───── SOURCE DOCUMENT

Lesław Marian Bartelski (September 8, 1920 – March 27, 2006) was a Polish writer, perhaps best known for his work, Warsaw Ghetto Thermopolye and his novel The Blood-stained Wings.

==Early life==
Bartelski was born in Warsaw, where he spent most of his life. During World War II, he was member of the Polish resistance (1941–1945), fighting against Nazi occupation. During the war, he wrote for the underground magazine Sztuka i Naród (Art and Nation), beginning his literary career. In 1944, as a member of the Home Army he fought in the Warsaw Uprising.

──────────
───── EXTRACTED DATA

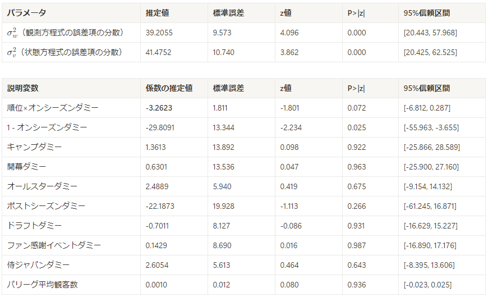Viewport: 488px width, 297px height.
Task: Click the 係数の推定値 column header
Action: coord(169,88)
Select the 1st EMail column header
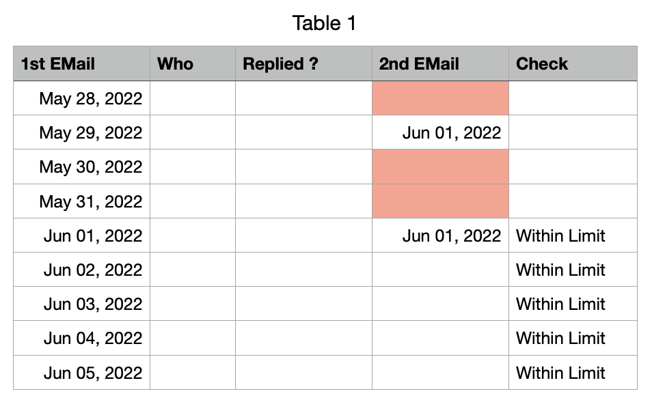The image size is (652, 400). 81,63
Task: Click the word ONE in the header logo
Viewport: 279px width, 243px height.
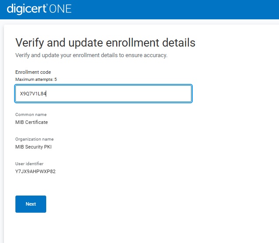Action: [x=60, y=9]
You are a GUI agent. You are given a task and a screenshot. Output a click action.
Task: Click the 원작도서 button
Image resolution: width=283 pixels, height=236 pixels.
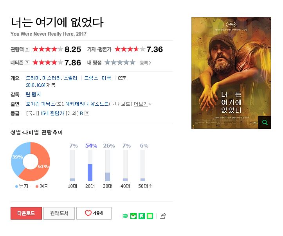click(59, 213)
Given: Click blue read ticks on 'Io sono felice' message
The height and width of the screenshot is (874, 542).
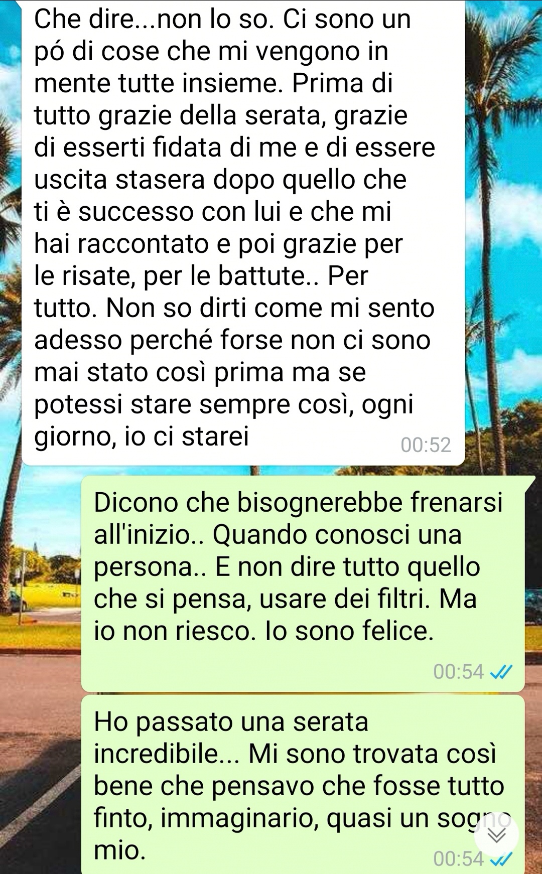Looking at the screenshot, I should [501, 672].
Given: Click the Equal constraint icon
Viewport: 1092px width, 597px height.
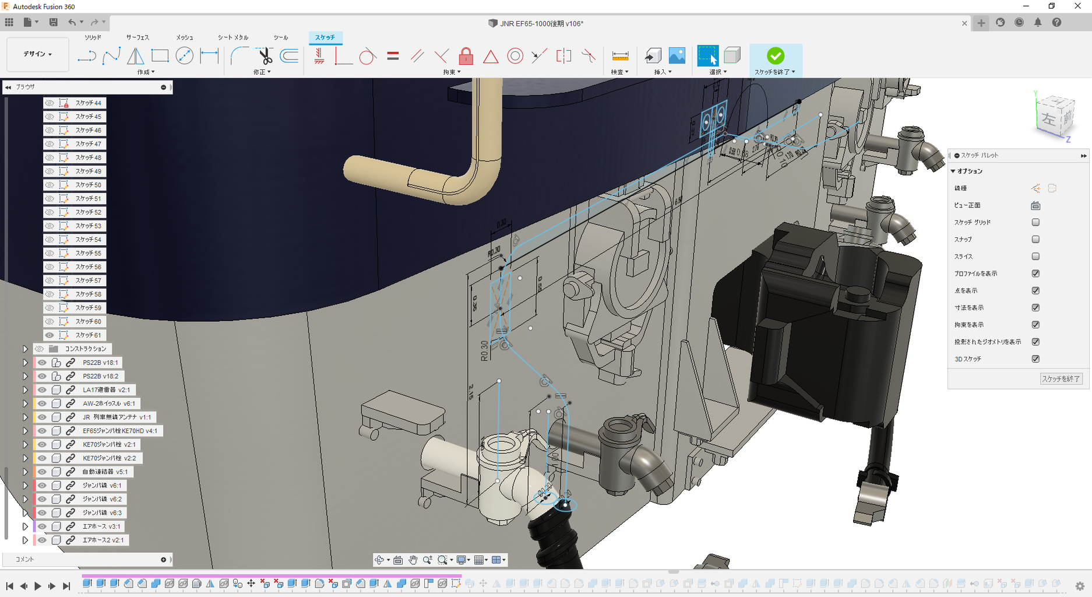Looking at the screenshot, I should click(393, 56).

──────────

* ACTIVITIES
- a) Summarize the Bartelski biography in two sentences.
- b) Decide whether each statement agrees with the Bartelski biography, answering yes or no and quoting the words that settle it: (i) Bartelski was born in Warsaw. (ii) Bartelski started his literary career after World War II ended. (iii) Bartelski fought in the Warsaw Uprising as a member of the Home Army.
- c) According to the Bartelski biography, during which years was Bartelski a member of the Polish resistance?
Rely only on the Bartelski biography, not on the saved data entries.

* TASK SOLUTIONS
- a) Lesław Marian Bartelski (1920–2006) was a Polish writer, perhaps best known for Warsaw Ghetto Thermopolye and his novel The Blood-stained Wings. Born in Warsaw, he fought against Nazi occupation in the Polish resistance from 1941 to 1945, began his literary career writing for the underground magazine Sztuka i Naród (Art and Nation), and fought in the Warsaw Uprising in 1944 as a member of the Home Army.

- b)
(i) Yes: "Bartelski was born in Warsaw, where he spent most of his life."
(ii) No: "During the war, he wrote for the underground magazine Sztuka i Naród (Art and Nation), beginning his literary career."
(iii) Yes: "In 1944, as a member of the Home Army he fought in the Warsaw Uprising."

- c) From 1941 to 1945.